Exercise requirements:
The material below includes pictures; leave them out and return only the lines between the line containing "Viewport: 1340px width, 680px" and the line containing "Go to the Campaign Contributions nav tab", inclusive, word for word.

Data excerpts:
++++++++++

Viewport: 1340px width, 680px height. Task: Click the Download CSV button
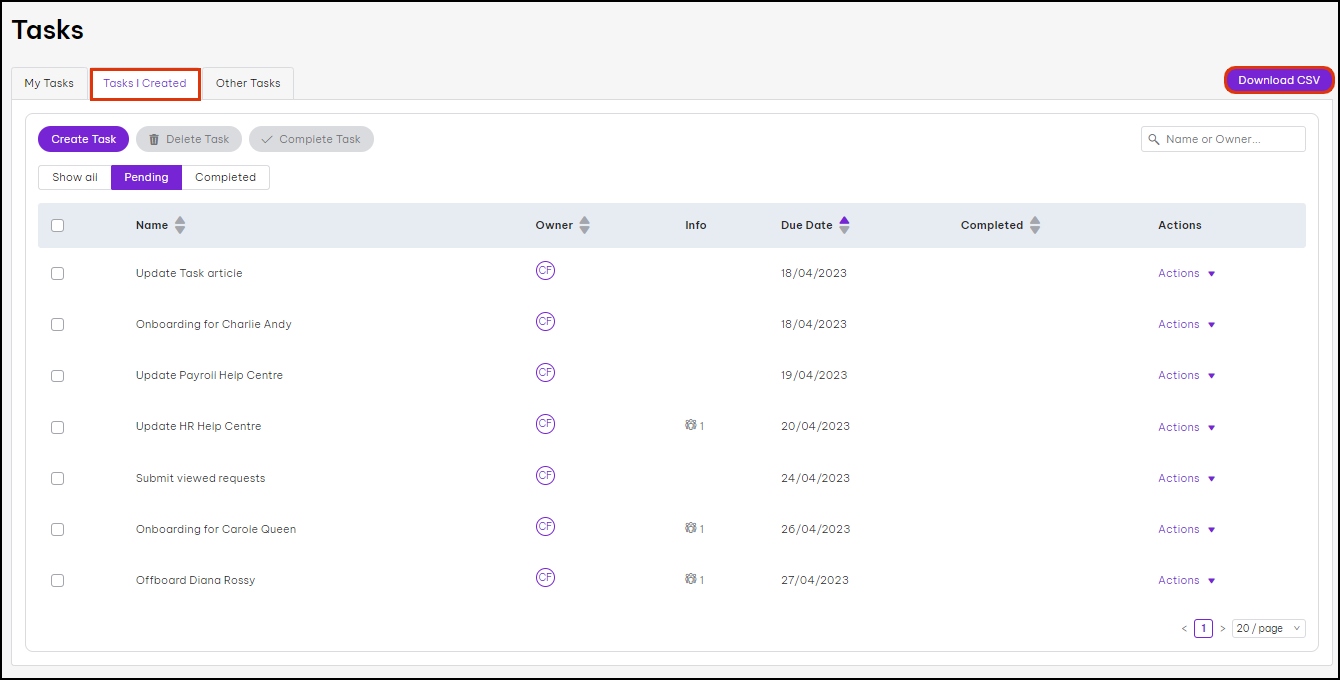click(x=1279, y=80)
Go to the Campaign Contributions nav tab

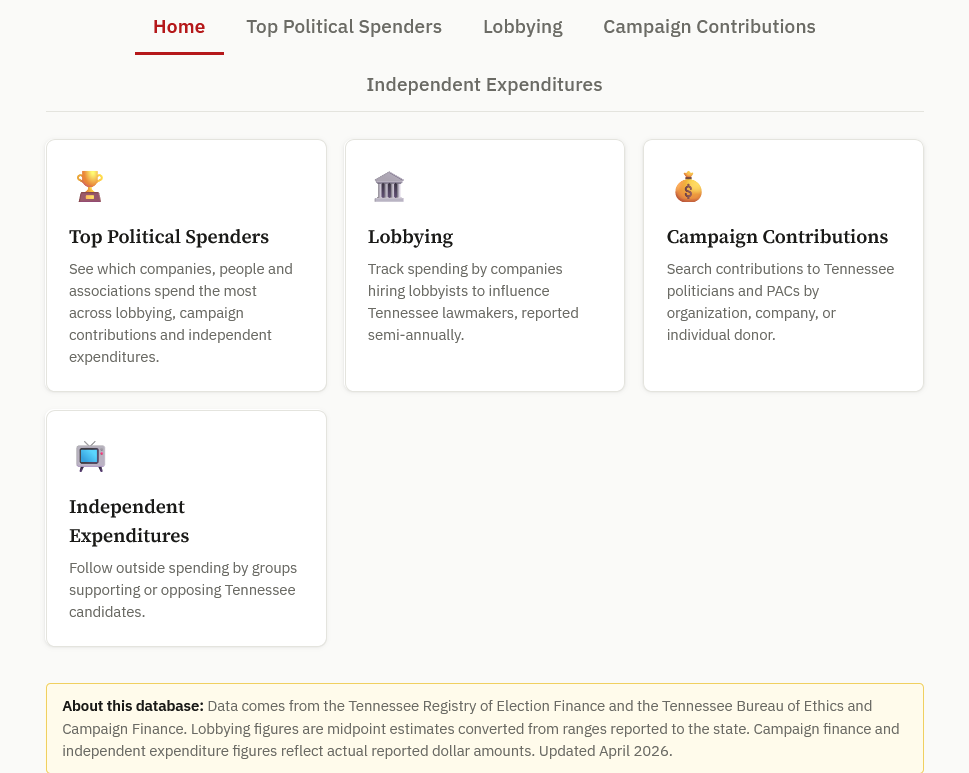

++++++++++

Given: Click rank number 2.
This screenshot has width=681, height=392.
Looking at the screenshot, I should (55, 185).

++++++++++

Answer below:
Viewport: 1340px width, 680px height. Task: Click the Download CSV button
click(x=1279, y=80)
Go to the Campaign Contributions nav tab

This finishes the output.